Problèmes soulevés par le projet de loi
Les experts affirment que la proposition pourrait accorder aux fonctionnaires du gouvernement une supervision sur la manière dont les décisions sont prises dans les rédactions. Cela pourrait aussi obliger les salles de rédaction à véhiculer un message gouvernemental concernant le contenu, ce qui soulève des inquiétudes sur l’indépendance éditoriale.
Le projet de loi, présenté comme le premier à réglementer l’utilisation de l’IA dans le secteur des nouvelles, est soutenu par des groupes qui souhaitent protéger l’industrie journalistique vulnérable. Toutefois, des voix s’élèvent pour critiquer son approche, la qualifiant de simpliste et trop large.
Exigences de transparence
Le projet de loi stipule que les organisations de nouvelles doivent divulguer comment et quand l’IA est utilisée. De plus, tout contenu généré substantiellement par l’IA doit porter un avis visible, bien que le projet ne définisse pas ce qui est considéré comme « substantiellement créé ».
Les défenseurs de cette législation affirment qu’elle vise à renforcer la confiance du public dans les médias, mais des études montrent que la divulgation de l’utilisation de l’IA peut entraîner une diminution de la confiance du public dans le contenu.
Réactions et implications
Les spécialistes du secteur soulignent que l’IA ne peut pas remplacer le journalisme humain et qu’une réglementation trop stricte pourrait nuire à l’innovation nécessaire dans un paysage médiatique en évolution rapide. Le projet de loi pourrait également créer un précédent en matière de supervision gouvernementale des pratiques rédactionnelles.

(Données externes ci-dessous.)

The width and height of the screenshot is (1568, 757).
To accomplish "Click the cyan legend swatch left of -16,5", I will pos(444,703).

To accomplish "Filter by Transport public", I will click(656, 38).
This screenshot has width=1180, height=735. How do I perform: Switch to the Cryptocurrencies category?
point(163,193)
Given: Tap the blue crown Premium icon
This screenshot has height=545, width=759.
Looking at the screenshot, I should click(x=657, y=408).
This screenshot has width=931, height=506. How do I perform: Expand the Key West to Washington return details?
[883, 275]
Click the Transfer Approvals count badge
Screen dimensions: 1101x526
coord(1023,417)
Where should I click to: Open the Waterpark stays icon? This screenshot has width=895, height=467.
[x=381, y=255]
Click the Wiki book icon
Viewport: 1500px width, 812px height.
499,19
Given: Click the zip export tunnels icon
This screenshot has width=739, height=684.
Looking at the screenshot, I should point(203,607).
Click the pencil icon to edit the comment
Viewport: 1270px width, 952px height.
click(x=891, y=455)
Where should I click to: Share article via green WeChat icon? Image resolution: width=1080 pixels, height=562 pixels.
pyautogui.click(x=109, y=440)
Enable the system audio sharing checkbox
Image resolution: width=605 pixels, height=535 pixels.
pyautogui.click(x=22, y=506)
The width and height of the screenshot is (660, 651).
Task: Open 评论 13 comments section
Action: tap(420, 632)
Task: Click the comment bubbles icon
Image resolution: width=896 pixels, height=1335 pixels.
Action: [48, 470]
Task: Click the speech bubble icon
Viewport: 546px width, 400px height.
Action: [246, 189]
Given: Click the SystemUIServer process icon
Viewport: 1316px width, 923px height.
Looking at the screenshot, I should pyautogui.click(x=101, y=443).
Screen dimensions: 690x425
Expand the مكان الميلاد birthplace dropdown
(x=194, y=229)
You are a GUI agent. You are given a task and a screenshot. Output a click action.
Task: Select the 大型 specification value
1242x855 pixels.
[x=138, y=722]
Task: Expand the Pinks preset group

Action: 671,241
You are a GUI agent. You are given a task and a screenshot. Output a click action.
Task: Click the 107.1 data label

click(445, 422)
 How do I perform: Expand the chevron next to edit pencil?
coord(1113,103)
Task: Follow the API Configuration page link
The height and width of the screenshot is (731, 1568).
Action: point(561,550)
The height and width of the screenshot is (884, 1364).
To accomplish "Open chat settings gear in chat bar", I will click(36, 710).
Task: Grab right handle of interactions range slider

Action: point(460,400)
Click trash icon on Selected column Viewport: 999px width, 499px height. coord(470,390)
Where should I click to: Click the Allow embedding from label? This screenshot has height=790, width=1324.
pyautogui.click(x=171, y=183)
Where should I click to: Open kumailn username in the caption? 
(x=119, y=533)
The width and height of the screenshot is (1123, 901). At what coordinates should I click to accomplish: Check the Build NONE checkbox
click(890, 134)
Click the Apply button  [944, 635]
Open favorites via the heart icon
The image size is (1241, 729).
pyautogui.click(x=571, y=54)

Alors que certains considèrent que des garde-fous sont nécessaires pour éviter les abus, d’autres mettent en garde contre la possibilité que cette législation nuise à l’indépendance des rédactions.
Conclusion
Le débat sur l’utilisation de l’IA dans le journalisme est en pleine évolution, et la législation proposée à New York pourrait avoir des répercussions significatives sur la manière dont les nouvelles sont produites et perçues. Il est essentiel d’équilibrer la transparence et l’innovation tout en préservant l’intégrité et l’indépendance des médias.